**CONSIGNE 1:**
Répondez à ces questions sur l'article consacré à l'argent en famille recomposée :
(a) Quel sujet tabou devient un casse-tête en famille recomposée ?
(b) Quelles professions sont attribuées à Nicole Prieur ?
(c) Quelle part de leur livre les Prieur consacrent-ils à la famille recomposée ?
**CONSIGNE 2:**
Rédigez la suite de l'article sur l'argent en famille recomposée, en reprenant après sa dernière phrase.

Famille recomposée et argent : les bonnes questions à se poser
Sujet tabou par excellence, l’argent devient vite un épineux casse-tête en famille recomposée. Qui paie pour quoi ? Pour qui ? Comment régler les factures de manière équitable quand l’un a des enfants et l’autre pas ? Quand l’un doit verser une grosse pension et l’autre pas ? Tour d’horizon des questions à se poser pour éviter non-dits et malentendus, et surtout pour trouver un bon équilibre financier.
Dans leur livre « La famille, l’argent, l’amour : les enjeux psychologiques des questions matérielles”, Nicole Prieur (philosophe et thérapeute d’enfant) et son mari Bernard Prieur (psychanalyste et thérapeute familial) consacrent un chapitre entier à la question de la famille recomposée. Ils y décortiquent la complexité de la question financière quand on recomposé, la portée symbolique de l’argent dans ces situations mais aussi les différents modèles choisis par ces familles. Un ouvrage de référence pour comprendre ce qui se joue dans le rapport à l’argent des parents recomposés, des beaux-parents mais aussi des beaux-enfants. A lire absolument si le sujet vous intéresse !

**MATÉRIEL FOURNI:**
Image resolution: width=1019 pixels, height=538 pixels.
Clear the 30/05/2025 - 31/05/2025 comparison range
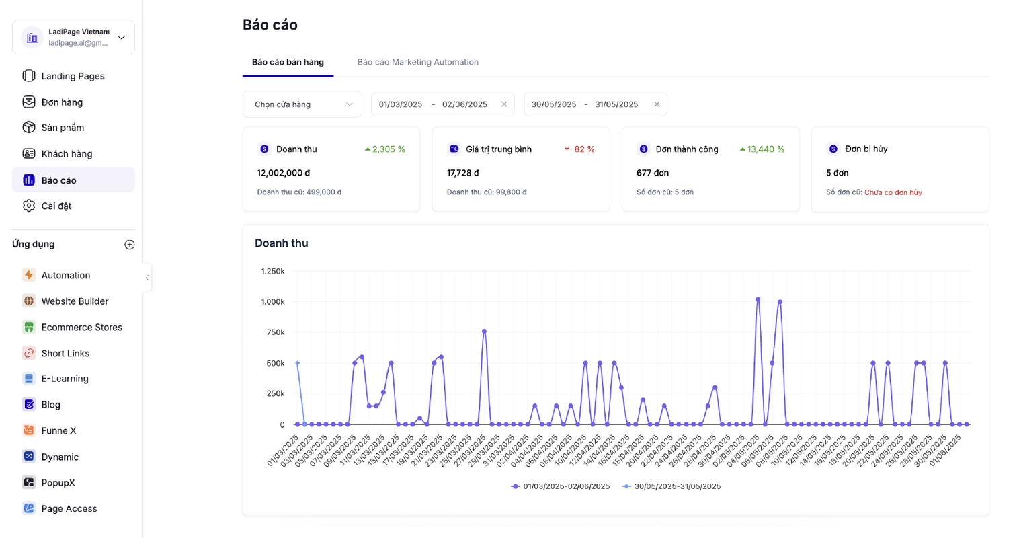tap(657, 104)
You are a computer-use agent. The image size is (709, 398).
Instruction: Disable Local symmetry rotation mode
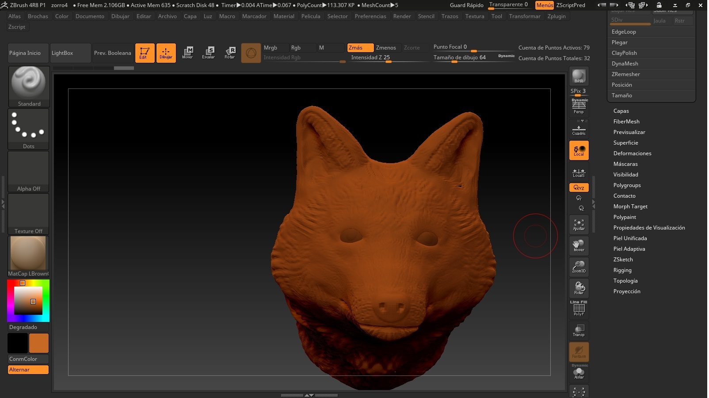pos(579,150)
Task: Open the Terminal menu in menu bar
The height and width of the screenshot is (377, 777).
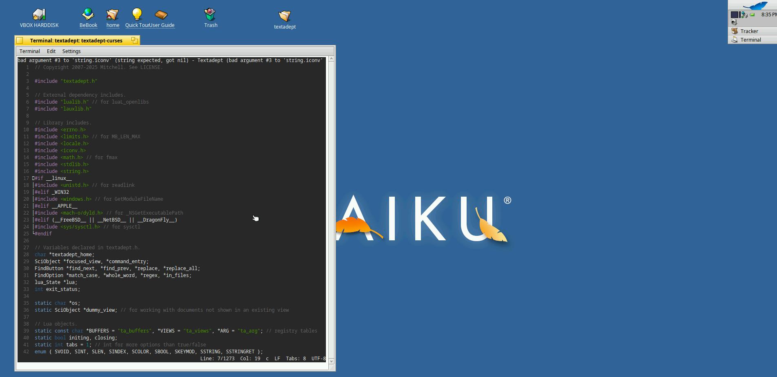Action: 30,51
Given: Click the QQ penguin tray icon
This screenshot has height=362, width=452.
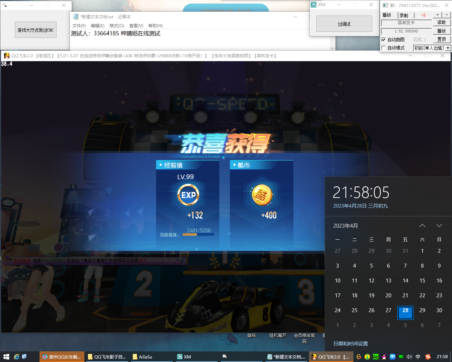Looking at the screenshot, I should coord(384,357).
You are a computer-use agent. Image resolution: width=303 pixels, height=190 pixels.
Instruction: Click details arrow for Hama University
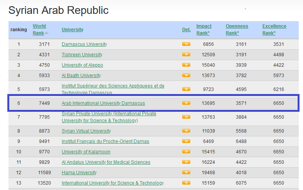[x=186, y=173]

**RÉPONSE 1:**
(a) L'argent.
(b) Philosophe et thérapeute d'enfant.
(c) Un chapitre entier.

**RÉPONSE 2:**
Pourquoi l’argent est un sujet délicat en famille recomposée
- Parce que les familles recomposées ont une structure complexe, contrairement aux familles “initiales”, plus simples. “Les familles recomposées qui se constituent au croisement de plusieurs sous-systèmes potentiellement antagonistes complexifient encore davantage la place et la fonction de l’argent qui y circule”, lit-on ainsi dans « La Famille, l’argent et l’amour. » “L’argent relatif aux soins de l’enfant y est un sujet de discussion âprement discuté car il n’est pas un enjeu seulement entre deux anciens conjoints, censés être centrés sur l’intérêt de l’enfant commun, mais désormais entre deux familles voire trois familles ayant chacune des intérêts divergents, des engagements et responsabilités à des degrés divers envers des lignées différentes.”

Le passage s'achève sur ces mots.